I would love to be a contestant on The Block. I reckon my husband and I could have a real crack at it, and we'd have a ball doing those challenges. Meanwhile, I'm sure Scotty Cam and Shelly Croft would lap up the little rays of sunshine our personalities would bring. Wouldn't they?.
But I just know that we could never really apply for the show - apart from the fact that I'd have to find someone to offload the baby to for however many months...yeah sure.
1. I would have to rise at 4am to wash my hair, and layer on makeup with one of the trowels lying around before the 6am shoot start - just in order not to terrify the poor fools who tune in every night for a bit of escapaism from the bitter reality of how we all look at 6am. Who am I to remind them?
2. I fear that the editing would inevitably showcase my harpy like badgering of my partner. Insert high pitched whine - 'Do this, do that, hurry up, stop wasting time' blah blah blah blah. I'd hate myself after the series.

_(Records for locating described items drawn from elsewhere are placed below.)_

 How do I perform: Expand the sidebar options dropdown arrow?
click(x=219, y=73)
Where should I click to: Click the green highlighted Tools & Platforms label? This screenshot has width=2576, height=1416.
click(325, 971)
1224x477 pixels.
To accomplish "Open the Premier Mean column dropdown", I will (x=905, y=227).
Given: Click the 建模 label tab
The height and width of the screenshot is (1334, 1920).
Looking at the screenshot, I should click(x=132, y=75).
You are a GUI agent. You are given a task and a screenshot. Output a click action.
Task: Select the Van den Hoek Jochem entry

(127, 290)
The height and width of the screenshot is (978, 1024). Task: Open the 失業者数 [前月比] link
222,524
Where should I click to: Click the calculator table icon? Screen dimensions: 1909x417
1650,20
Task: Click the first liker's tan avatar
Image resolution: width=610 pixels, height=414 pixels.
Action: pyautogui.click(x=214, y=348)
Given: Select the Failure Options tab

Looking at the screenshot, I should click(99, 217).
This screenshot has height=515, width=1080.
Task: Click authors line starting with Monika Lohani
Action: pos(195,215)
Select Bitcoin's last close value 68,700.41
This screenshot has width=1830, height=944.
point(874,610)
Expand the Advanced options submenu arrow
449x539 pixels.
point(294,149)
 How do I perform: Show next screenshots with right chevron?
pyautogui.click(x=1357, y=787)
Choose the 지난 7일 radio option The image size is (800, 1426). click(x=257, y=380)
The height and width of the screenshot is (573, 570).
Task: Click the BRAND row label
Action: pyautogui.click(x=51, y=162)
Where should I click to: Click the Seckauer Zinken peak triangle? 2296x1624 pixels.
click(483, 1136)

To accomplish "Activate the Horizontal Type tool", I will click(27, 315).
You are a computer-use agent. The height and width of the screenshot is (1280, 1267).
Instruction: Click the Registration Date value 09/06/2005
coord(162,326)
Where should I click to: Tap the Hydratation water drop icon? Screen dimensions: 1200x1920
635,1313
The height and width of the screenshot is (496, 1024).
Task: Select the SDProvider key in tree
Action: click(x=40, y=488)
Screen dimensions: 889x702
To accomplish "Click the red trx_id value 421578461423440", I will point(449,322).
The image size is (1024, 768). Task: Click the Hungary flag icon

3. The producers would be bitterly disappointed in our disinterest in bitching about the other contestants. 'So what do you guys think of the way the brothers are keeping their floor plan secret?' 'Well, good for them. We'll just run our own race' Crickets....producers exchanging looks, re-asking question to get a "better" response...
4. I don't look good in cargo shorts. And certainly not teamed with bludstone boots. So that's final.
5. Call me crazy but I can't imagine that I would cope well with death threats on a Facebook page, designed by complete strangers, specifically to criticise every tiny detail about me. Because that's what seems to happen to these poor reality tv contestants. Death threats?!? What is wrong with people...
So, my dream of winning a couple of hundred thou, and a fashion shoot in Woman's Day will remain on the pause button. That fifteen minutes of fame just doesn't seem worth it.